OBJECTIVE: Recast the lines of the records as a JSON list of strings, one string per line with blank lines left out, starting with the line that contains "Task: Click the SMLIGHT SLZB integration logo" and going on through the line that contains "Looking at the screenshot, I should 119,359.".

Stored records
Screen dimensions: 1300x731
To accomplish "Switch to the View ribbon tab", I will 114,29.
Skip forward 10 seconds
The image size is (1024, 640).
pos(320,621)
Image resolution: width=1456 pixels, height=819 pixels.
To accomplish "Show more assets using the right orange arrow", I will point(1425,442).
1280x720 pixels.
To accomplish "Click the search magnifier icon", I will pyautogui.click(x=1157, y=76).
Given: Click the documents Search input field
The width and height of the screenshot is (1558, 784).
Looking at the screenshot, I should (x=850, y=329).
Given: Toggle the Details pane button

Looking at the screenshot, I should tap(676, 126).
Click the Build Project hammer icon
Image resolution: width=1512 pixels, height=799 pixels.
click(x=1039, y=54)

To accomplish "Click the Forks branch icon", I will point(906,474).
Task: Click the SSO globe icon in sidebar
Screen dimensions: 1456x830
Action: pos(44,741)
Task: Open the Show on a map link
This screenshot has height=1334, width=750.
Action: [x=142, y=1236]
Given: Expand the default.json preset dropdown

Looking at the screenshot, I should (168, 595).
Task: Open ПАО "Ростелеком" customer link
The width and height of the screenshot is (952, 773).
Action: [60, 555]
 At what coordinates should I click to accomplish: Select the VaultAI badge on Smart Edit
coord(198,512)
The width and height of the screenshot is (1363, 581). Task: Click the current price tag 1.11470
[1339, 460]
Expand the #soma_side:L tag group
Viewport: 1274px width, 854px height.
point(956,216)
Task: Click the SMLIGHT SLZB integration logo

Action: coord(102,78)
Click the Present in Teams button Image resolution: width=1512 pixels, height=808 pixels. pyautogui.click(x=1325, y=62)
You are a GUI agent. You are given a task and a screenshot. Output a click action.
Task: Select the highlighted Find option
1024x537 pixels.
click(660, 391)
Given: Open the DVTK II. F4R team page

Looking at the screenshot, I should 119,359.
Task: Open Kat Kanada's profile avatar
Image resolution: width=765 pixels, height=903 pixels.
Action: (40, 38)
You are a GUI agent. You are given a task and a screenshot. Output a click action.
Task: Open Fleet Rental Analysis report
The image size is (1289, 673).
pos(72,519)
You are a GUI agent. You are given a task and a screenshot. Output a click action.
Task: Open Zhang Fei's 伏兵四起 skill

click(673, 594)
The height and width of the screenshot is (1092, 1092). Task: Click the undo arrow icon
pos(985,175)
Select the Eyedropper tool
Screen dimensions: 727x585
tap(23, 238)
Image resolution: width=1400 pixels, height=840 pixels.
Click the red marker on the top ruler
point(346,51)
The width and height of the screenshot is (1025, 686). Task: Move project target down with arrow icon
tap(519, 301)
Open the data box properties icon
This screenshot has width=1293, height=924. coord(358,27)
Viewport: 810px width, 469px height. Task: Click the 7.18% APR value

FULL ANSWER:
[
  "Task: Click the SMLIGHT SLZB integration logo",
  "Action: coord(102,78)",
  "Click the Present in Teams button Image resolution: width=1512 pixels, height=808 pixels. pyautogui.click(x=1325, y=62)",
  "You are a GUI agent. You are given a task and a screenshot. Output a click action.",
  "Task: Select the highlighted Find option",
  "1024x537 pixels.",
  "click(660, 391)",
  "Given: Open the DVTK II. F4R team page",
  "Looking at the screenshot, I should 119,359."
]